FIFA expands global esports series with eLibertadores

The competition, South America’s biggest club tournament, was created in partnership with Conmebol, the governing body for soccer in South America, and will be available for fans to download for free in March 2020 on PlayStation 4, Xbox One, and PC.
Electronic Arts have announced that the FIFA franchise publisher will bring CONMEBOL Libertadores exclusively to FIFA 20 as a free content update.

While specific details regarding the tournament are yet to be revealed until sometime next month, the tournament will take place between March 7-8, 2020, and will see eight competitors compete for FIFA Global Series Points, as well as a $100,000 prize pool.

Players will be able to compete in the tournament using clubs such as Ecuador, Paraguay, Perú, Uruguay, as well as new clubs including Boca Juniors, Corinthians, Flamengo, and River Plate for the first time ever. There will be a new CONMEBOL Libertadores Tournament Mode as well as the already-present Career Mode, FIFA Ultimate Team and Kick-Off.

The partnership with EA should prove itself to be a major step forward in spreading the word and image of football in South America, while also allowing tournaments, clubs, and their players to have a greater reach within the community.

The tournament should also aid in strengthening the FIFA ecosystem and create more of a global community for fans of the game and reach parts of the world that have never before been seen. The news comes just days after SXSW announced they would be hosting the 2020 eMLS Cup in Austin, Texas.

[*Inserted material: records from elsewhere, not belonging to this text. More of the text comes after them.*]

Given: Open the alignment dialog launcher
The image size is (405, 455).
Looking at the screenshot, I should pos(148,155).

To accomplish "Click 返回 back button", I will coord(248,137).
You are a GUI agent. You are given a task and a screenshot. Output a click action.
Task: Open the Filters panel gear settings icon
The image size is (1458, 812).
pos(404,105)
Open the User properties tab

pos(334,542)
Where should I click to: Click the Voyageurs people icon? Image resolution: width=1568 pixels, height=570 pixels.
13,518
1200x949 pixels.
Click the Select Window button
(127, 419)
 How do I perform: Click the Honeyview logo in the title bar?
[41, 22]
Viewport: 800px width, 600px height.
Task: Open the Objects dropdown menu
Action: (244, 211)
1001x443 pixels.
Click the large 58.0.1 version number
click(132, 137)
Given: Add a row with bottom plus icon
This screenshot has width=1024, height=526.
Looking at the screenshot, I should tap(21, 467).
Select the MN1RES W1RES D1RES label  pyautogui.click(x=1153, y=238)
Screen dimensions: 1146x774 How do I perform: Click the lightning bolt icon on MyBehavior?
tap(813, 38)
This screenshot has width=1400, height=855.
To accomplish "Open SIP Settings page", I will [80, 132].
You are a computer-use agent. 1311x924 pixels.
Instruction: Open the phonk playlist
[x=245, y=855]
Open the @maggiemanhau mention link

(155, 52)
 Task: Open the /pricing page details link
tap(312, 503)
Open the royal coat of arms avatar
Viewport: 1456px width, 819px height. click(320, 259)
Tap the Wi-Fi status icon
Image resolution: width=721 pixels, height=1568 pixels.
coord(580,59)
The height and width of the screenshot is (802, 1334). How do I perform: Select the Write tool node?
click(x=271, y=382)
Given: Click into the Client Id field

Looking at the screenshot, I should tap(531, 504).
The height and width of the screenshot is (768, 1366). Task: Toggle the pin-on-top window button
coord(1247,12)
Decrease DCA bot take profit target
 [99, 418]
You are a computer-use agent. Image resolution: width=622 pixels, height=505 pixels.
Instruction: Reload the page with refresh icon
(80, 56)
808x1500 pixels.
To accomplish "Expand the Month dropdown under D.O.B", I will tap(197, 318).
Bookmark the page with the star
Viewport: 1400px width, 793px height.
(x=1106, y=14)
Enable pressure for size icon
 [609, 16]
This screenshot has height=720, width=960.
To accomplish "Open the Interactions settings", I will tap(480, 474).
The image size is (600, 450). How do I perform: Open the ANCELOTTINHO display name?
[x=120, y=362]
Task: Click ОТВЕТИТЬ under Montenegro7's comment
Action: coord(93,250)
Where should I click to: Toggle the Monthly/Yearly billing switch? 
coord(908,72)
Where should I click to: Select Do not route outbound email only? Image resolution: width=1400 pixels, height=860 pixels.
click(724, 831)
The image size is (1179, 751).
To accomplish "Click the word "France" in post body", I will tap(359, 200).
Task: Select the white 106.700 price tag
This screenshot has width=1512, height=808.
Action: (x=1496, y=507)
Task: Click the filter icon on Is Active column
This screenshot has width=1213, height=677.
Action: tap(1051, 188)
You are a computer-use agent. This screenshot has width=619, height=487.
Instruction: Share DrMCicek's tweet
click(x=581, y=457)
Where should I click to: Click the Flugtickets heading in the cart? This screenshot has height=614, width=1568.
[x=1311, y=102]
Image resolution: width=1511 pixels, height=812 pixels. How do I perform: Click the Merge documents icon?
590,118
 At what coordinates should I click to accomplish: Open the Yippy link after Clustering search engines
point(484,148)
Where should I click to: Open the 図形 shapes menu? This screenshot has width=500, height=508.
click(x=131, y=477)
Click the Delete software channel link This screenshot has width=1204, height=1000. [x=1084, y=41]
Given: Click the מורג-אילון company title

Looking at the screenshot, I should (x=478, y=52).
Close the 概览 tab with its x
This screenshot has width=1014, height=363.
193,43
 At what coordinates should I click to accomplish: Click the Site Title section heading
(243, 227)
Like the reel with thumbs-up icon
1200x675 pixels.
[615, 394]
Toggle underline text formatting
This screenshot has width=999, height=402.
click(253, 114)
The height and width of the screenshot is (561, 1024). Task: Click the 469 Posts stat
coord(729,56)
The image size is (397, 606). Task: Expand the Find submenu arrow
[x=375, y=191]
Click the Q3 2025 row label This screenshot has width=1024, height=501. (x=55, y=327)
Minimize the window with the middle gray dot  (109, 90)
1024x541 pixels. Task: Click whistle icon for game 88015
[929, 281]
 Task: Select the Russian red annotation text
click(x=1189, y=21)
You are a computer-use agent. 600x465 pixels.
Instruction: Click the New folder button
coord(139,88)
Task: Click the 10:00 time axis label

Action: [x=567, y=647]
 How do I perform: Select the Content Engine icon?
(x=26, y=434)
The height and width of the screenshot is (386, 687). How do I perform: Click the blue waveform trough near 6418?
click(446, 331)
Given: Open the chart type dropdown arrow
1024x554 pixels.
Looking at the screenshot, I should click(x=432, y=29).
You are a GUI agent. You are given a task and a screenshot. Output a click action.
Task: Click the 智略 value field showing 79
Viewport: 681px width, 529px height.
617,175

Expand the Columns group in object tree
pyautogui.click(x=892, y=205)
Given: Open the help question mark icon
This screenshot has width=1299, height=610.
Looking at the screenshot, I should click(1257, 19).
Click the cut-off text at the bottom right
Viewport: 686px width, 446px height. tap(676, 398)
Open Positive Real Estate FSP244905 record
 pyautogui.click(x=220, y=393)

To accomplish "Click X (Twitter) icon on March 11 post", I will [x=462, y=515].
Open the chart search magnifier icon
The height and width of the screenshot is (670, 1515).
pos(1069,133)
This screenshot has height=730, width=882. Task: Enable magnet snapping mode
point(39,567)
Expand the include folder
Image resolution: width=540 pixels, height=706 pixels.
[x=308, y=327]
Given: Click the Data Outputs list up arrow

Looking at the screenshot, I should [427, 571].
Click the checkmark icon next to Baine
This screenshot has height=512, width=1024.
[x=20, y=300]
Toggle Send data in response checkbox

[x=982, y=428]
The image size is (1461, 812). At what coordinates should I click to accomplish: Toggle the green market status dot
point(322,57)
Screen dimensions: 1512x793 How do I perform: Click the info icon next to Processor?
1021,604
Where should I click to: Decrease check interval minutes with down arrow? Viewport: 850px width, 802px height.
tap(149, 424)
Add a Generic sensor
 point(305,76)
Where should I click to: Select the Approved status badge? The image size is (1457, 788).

Like Atlanta, Brazil has been picking up momentum in the esports community as being a potentially untapped market for the industry. As the country begins improving its overall infrastructure, it’s only a matter of time before the gaming industry finds a way to help fans consume entertainment and connect with other players more seamlessly.

Brazil already has a passionate esports community and a move like this will surely get them excited for what’s yet to come for the country.